Так тощий плод, до времени созрелый,
Ни вкуса нашего не радуя, ни глаз,
Висит между цветов, пришлец осиротелый,
И час их красоты - его паденья час!

Юная русская культура, только начинающая расцветать,
противопоставляется здесь тем плодам, "до времени созрелым", которые начало
приносить искусственно привитое Петром европейское просвещение:

Мы иссушили ум наукою бесплодной,
Тая завистливо от ближних и друзей
Надежды лучшие и голос благородный
Неверием осмеянных страстей.

. . . . . . . . . . . . . . . . . . . . . . . . . . . .

Толпой угрюмою и скоро позабытой
Над миром мы пройдем без шума и следа,
Не бросивши векам ни мысли плодовитой,
Ни гением начатого труда.
И прах наш, с строгостью судьи и гражданина,
Потомок оскорбит презрительным стихом,
Насмешкой горькою обманутого сына
Над промотавшимся отцом.

Вдохновенная поэтическая форма этого монолога заслоняет от нас то,
насколько тяжелым и невыносимым было чувство, породившее его. Россия, жадно
припавшая в XVIII столетии к западной культуре, опившаяся ее медвяной
влагой, мучительно извергала ее из себя в начале XIX века. После этого ей
стало немного легче - как это всегда бывает в таких случаях - и она смогла
заново возводить здание своей культуры, уже после Пушкина, Лермонтова и
Чаадаева, учитывая их опыт и опираясь на их достижения. Но самим деятелям
культуры того поколения пришлось сполна расплатиться за культурный долг
тогдашней России перед Западом.
Незадолго до смерти Лермонтов пишет стихотворение "Листок", в котором
он сводит воедино мотивы Востока и Запада и подводит итоги своего
существования в этом силовом культурном пространстве. Автобиографический
мотив изгнанничества, переданный в излюбленной Лермонтовым аллегорической
форме, превращается здесь в бегство от "отчизны суровой". Удивительно, что
бегство это происходит на Восток, а не Запад:

Дубовый листок оторвался от ветки родимой
И в степь укатился, жестокою бурей гонимый;
Засох и увял он от холода, зноя и горя
И вот, наконец, докатился до Черного моря.
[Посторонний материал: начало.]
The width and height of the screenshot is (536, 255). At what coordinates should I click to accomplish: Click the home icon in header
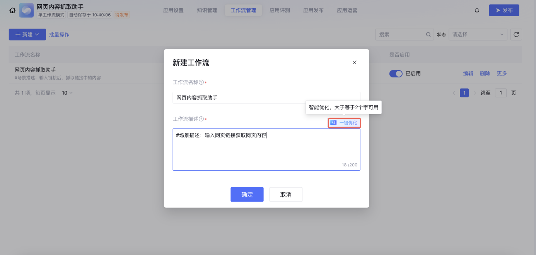coord(12,10)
У Черного моря чинара стоит молодая;
С ней шепчется ветер, зеленые ветви лаская;
На ветвях зеленых качаются райские птицы;
Поют они песни про славу морской царь-девицы.

Здесь вековечный покой, в котором пребывает Восток, уже выступает как
вожделенное для странника состояние беспечного блаженства, гармоничного
слияния с природой. В более ранних своих стихотворениях Лермонтов скорее
пренебрежительно отзывался об этом "бесчувственном" покое; но теперь его
герой готов и в этом, совершенно чуждом ему мире искать убежища от своей
тоски и одиночества:

И странник прижался у корня чинары высокой;
Приюта на время он просит с тоскою глубокой,
И так говорит он: "Я бедный листочек дубовый,
До срока созрел я и вырос в отчизне суровой.

Один и без цели по свету ношуся давно я,
Засох я без тени, увял я без сна и покоя.
Прими же пришельца меж листьев своих изумрудных,
Немало я знаю рассказов мудреных и чудных".

Фраза "до срока созрел я и вырос в отчизне суровой" не зря напоминает о
"тощем плоде, до времени созрелом". Одиночество лермонтовского героя в
первую очередь связано с оторванностью его от своих корней, в прямом и
переносном смысле. Однако новый мир, мир Востока, также не принимает к себе
изгнанника:

"На что мне тебя? - отвечает младая чинара, -
Ты пылен и желт, и сынам моим свежим не пара.
Ты много видал - да к чему мне твои небылицы?
Мой слух утомили давно уж и райские птицы.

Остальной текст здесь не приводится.